EXERCISE DESCRIPTION – Print exactly the lines from the one that contains "info@energolux-city.ru (196, 50)" through the final line of the entries below, both included, and nothing else; omit the pictures.

Segment Start: DATA FOR THIS EXERCISE

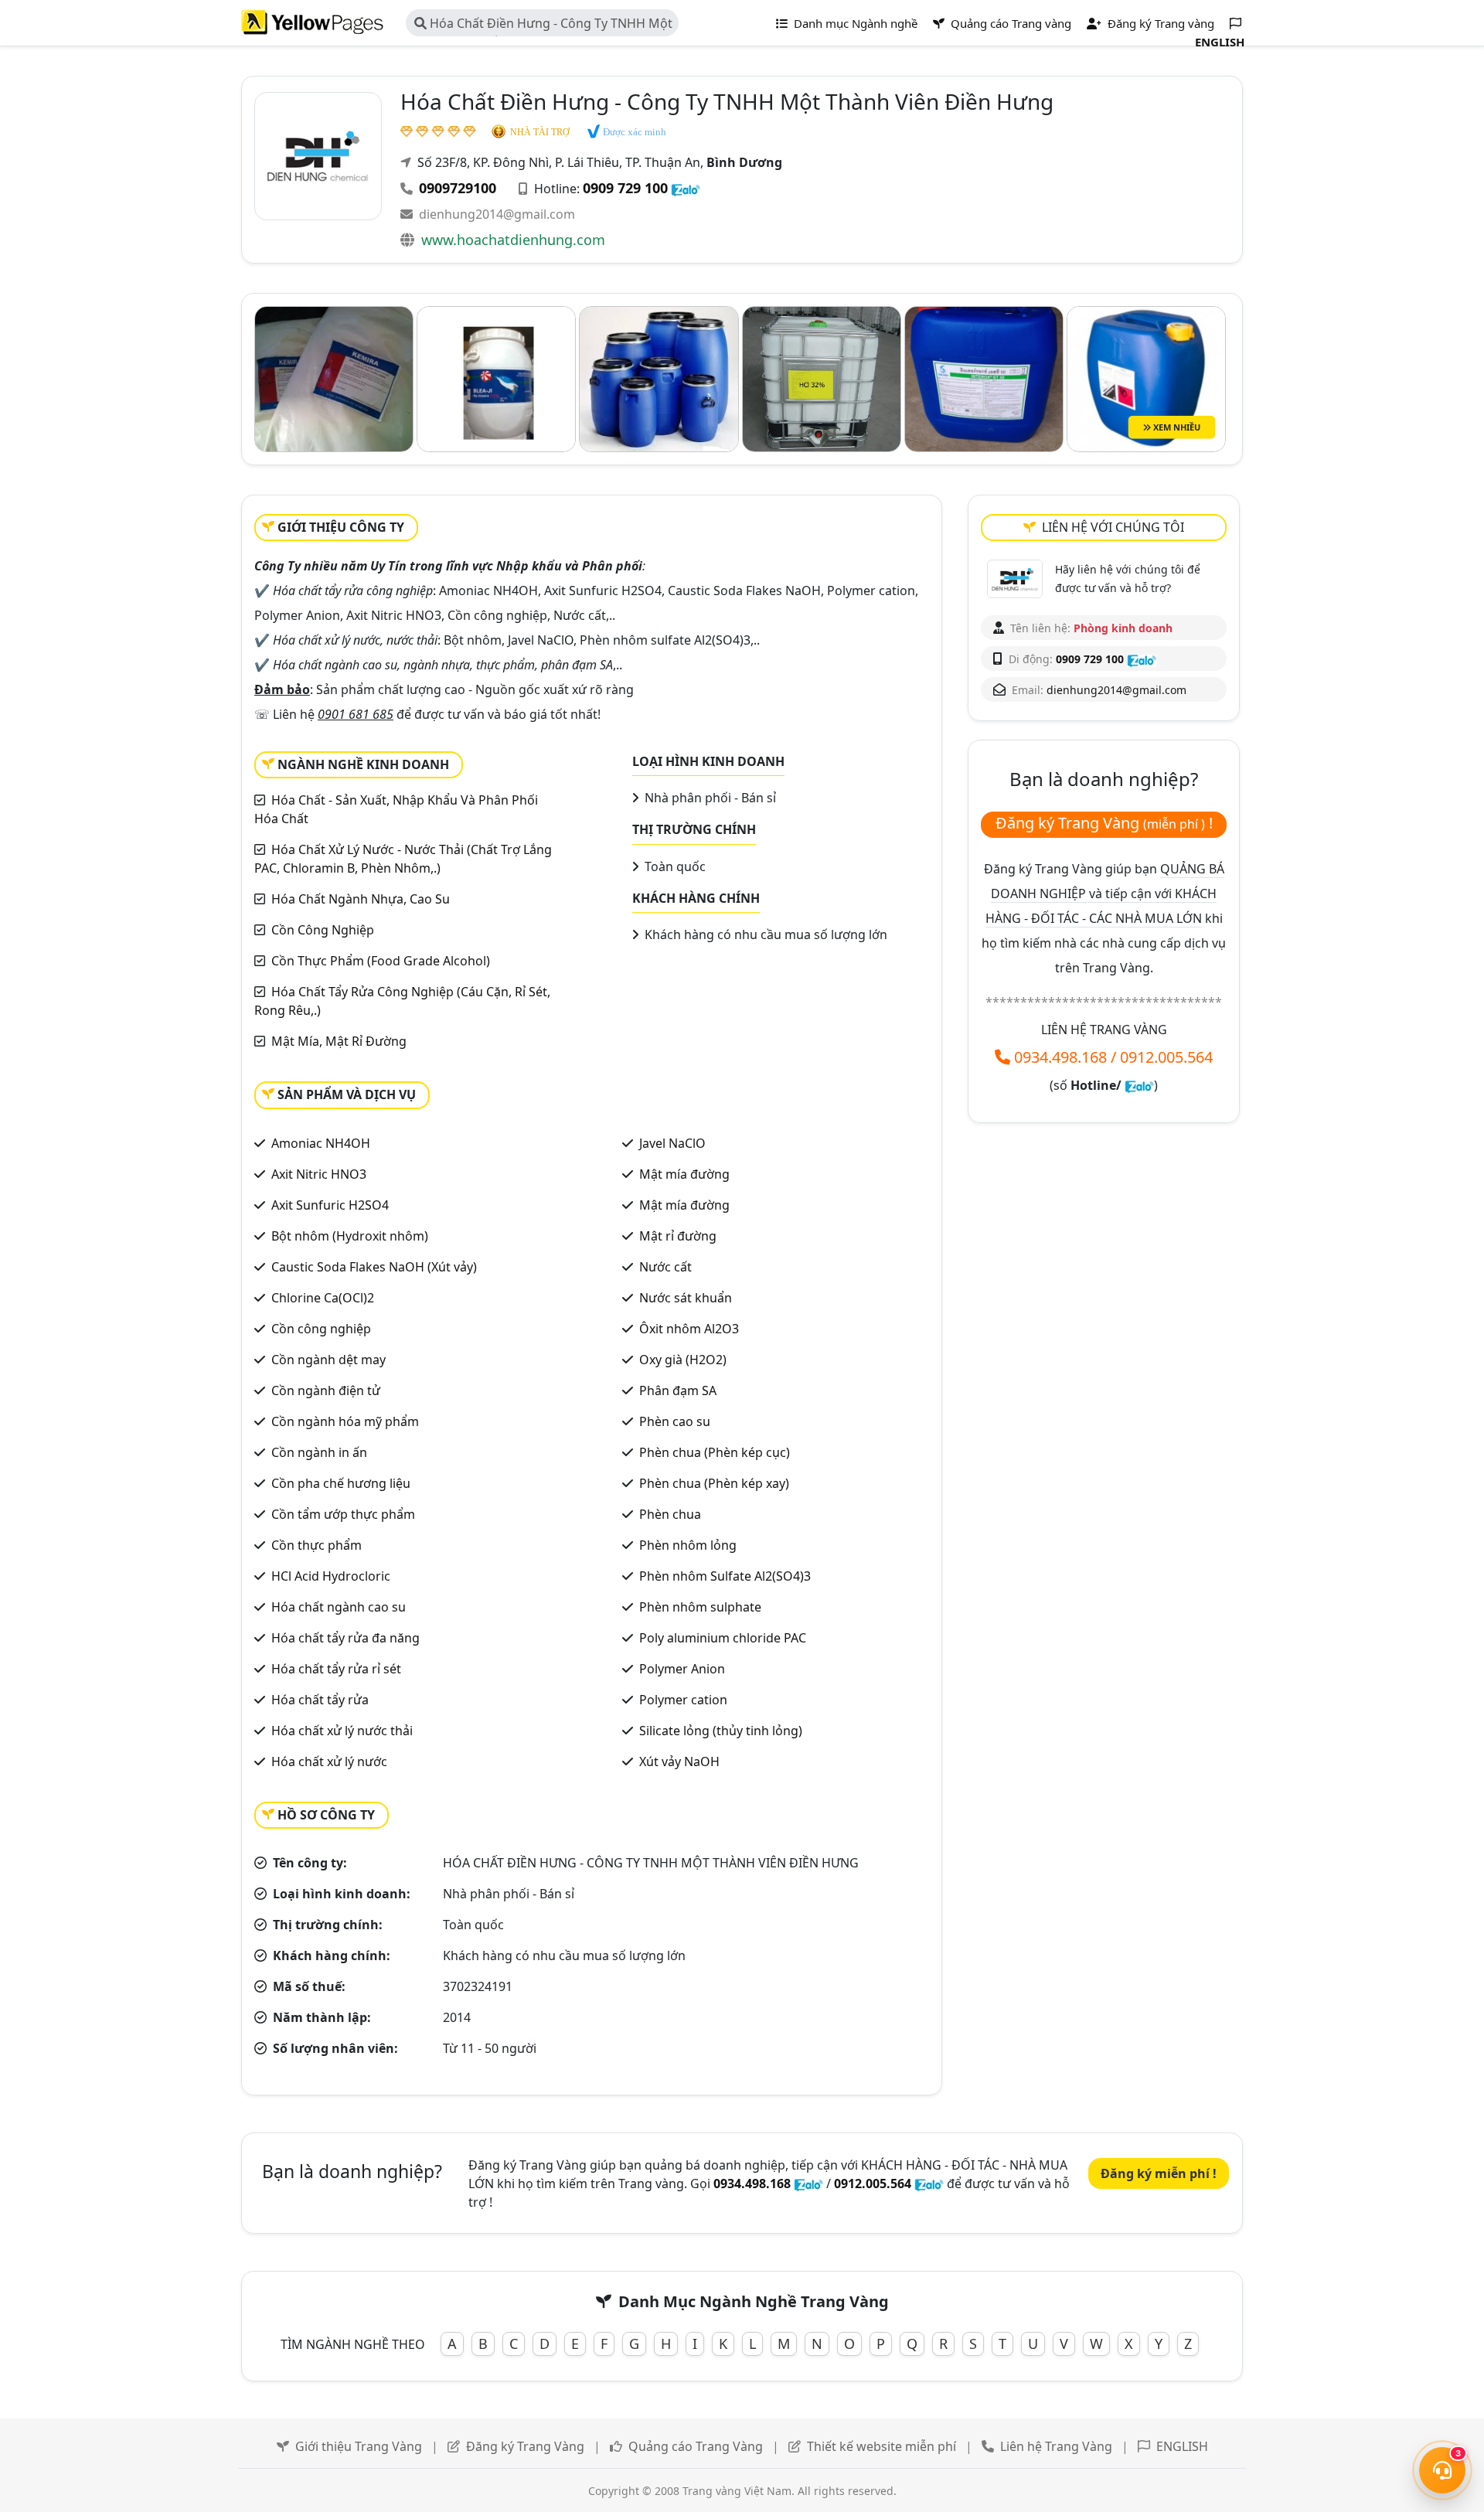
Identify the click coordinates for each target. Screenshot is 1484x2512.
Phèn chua (670, 1514)
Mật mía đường (684, 1174)
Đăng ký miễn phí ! (1159, 2173)
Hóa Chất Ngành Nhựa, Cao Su (360, 898)
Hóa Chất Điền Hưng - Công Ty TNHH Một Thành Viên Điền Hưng (543, 25)
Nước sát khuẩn (685, 1297)
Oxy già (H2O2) (683, 1359)
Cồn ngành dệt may (328, 1359)
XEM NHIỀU (1175, 427)
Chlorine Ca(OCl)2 (322, 1297)
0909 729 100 (625, 188)
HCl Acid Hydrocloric (330, 1575)
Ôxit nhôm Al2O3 (689, 1328)
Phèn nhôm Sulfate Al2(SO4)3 (725, 1575)
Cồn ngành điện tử (325, 1390)
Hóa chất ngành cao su (338, 1606)
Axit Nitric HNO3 (318, 1174)
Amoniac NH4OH (320, 1143)
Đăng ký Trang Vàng (525, 2446)
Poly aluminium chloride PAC (722, 1637)
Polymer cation (683, 1699)
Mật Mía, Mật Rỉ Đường (339, 1041)
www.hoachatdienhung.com (513, 239)
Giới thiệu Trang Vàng (358, 2446)
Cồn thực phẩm (316, 1545)
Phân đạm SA (677, 1390)
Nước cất (665, 1266)
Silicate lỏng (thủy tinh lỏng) (720, 1730)
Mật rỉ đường (677, 1235)
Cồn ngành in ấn (319, 1452)
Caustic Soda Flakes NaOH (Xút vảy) (374, 1266)
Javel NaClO (672, 1143)
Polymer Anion (682, 1668)
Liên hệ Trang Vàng (1056, 2446)
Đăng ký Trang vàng (1159, 23)
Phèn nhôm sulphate (700, 1606)
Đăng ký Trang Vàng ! (1104, 822)
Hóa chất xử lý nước (329, 1761)
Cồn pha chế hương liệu (340, 1483)
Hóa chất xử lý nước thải (342, 1730)
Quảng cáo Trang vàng (1009, 23)
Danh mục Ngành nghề (854, 23)
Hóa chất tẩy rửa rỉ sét (336, 1668)
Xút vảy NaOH (679, 1761)
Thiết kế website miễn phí (881, 2446)
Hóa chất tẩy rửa (320, 1699)
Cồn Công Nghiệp (322, 929)
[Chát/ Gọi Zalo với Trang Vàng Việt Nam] (1139, 1085)
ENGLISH (1182, 2446)
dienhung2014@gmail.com (497, 214)
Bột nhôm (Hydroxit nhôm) (349, 1235)
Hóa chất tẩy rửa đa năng (345, 1637)
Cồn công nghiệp (321, 1328)
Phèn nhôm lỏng (688, 1545)
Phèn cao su (674, 1421)
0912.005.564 (1166, 1057)
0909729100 (457, 188)
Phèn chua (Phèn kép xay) (714, 1483)
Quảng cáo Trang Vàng (695, 2446)
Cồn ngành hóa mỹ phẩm (345, 1421)
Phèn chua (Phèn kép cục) (714, 1452)
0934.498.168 (1060, 1057)
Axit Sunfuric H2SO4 (330, 1204)
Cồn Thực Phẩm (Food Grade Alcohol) (380, 960)
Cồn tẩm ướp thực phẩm (343, 1514)
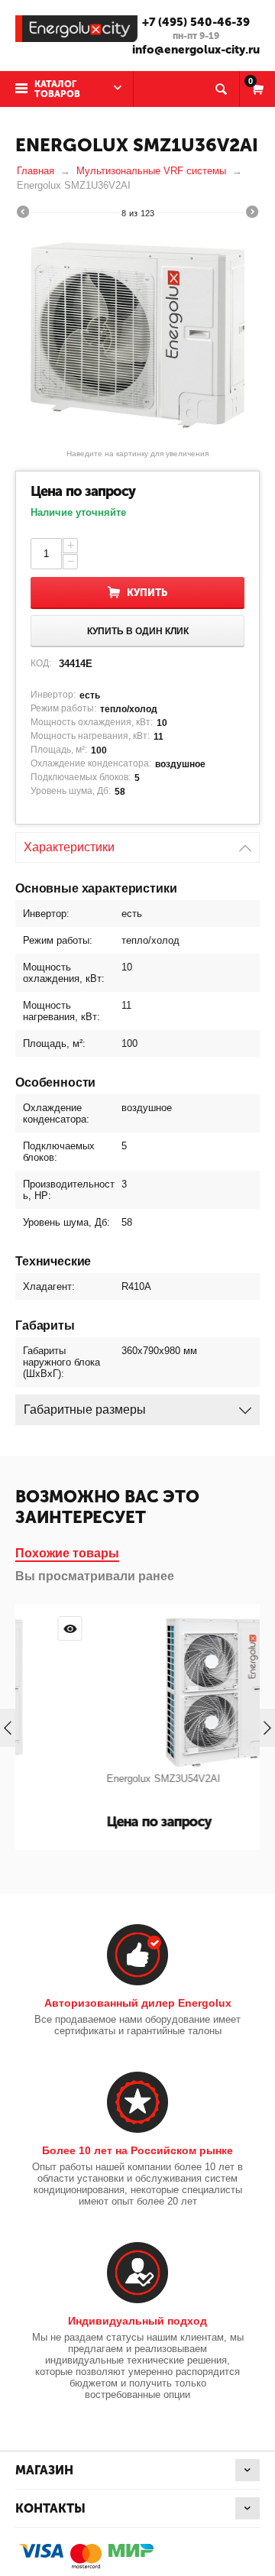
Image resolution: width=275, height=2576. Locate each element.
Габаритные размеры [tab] (85, 1409)
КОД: (41, 663)
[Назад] (23, 214)
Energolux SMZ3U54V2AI (94, 1778)
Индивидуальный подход (137, 2321)
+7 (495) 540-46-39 (196, 22)
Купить (147, 592)
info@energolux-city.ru (196, 50)
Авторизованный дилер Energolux (137, 2003)
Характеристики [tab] (69, 847)
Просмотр (245, 1628)
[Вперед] (252, 214)
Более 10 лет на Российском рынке (137, 2150)
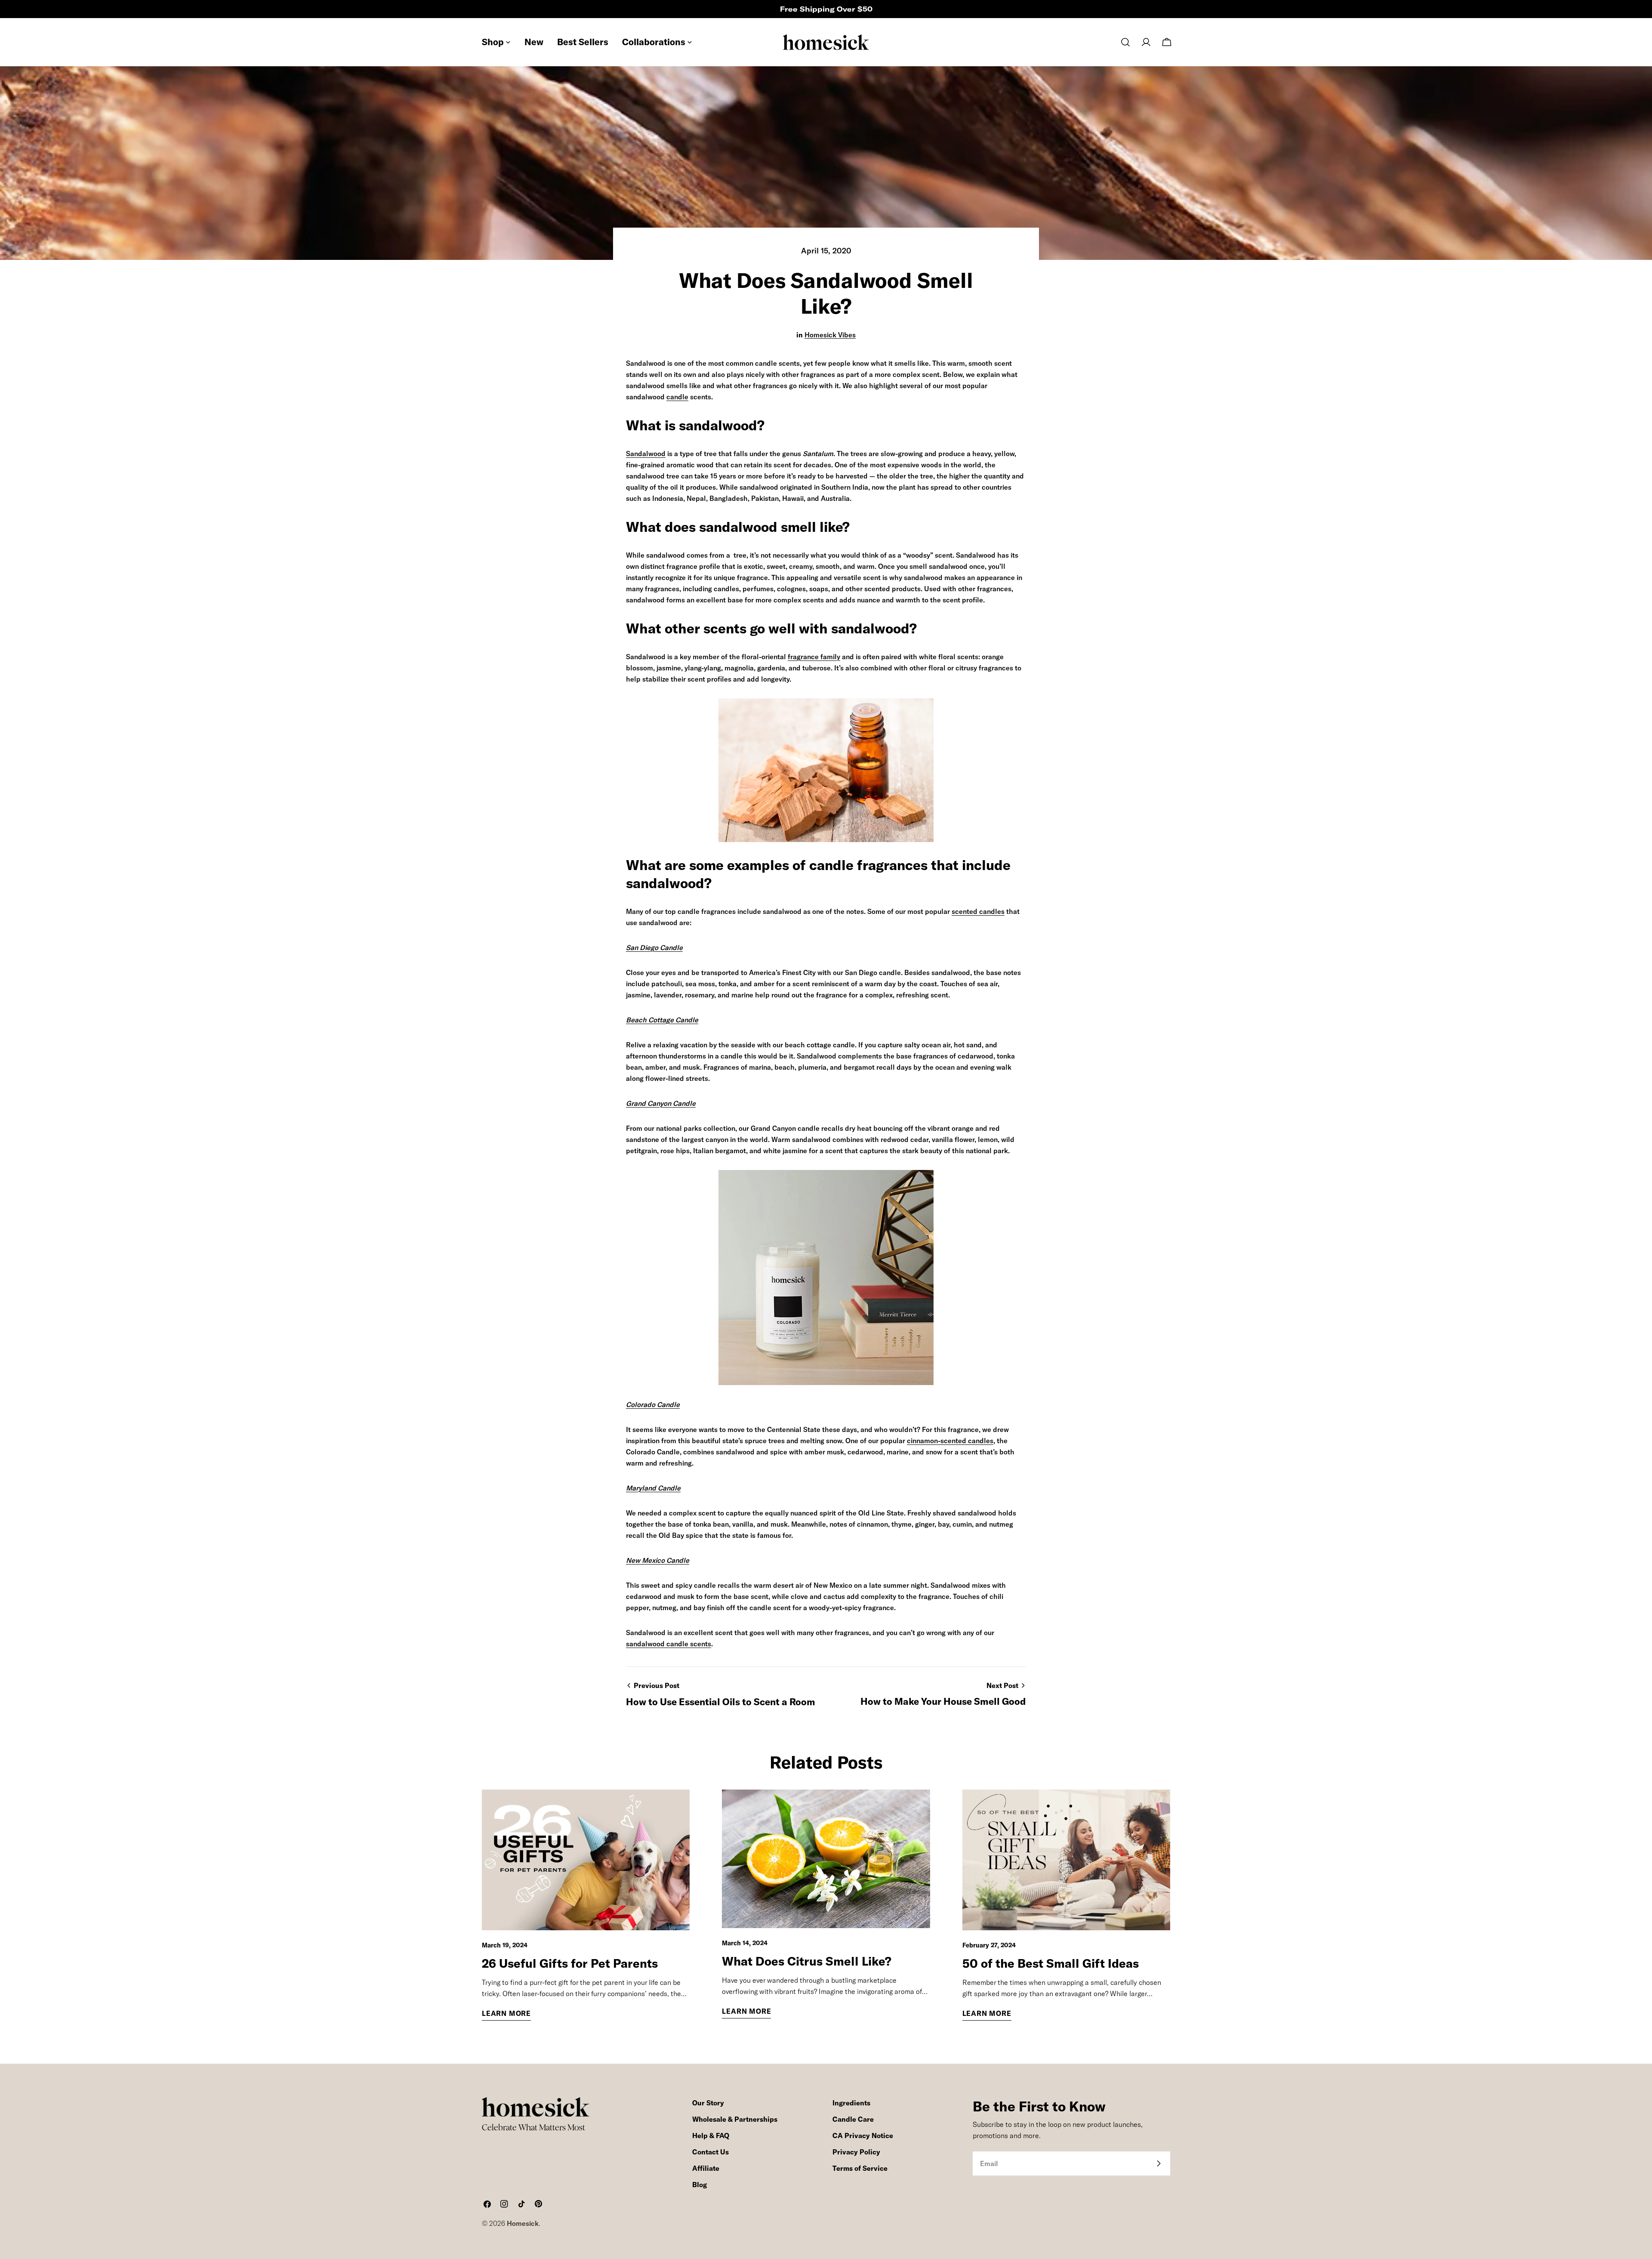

Segment End: DATA FOR THIS EXERCISE

REPLY TO THE TASK –
info@energolux-city.ru (196, 50)
Авторизованный дилер Energolux (137, 2003)
Характеристики [tab] (69, 847)
Просмотр (245, 1628)
[Вперед] (252, 214)
Более 10 лет на Российском рынке (137, 2150)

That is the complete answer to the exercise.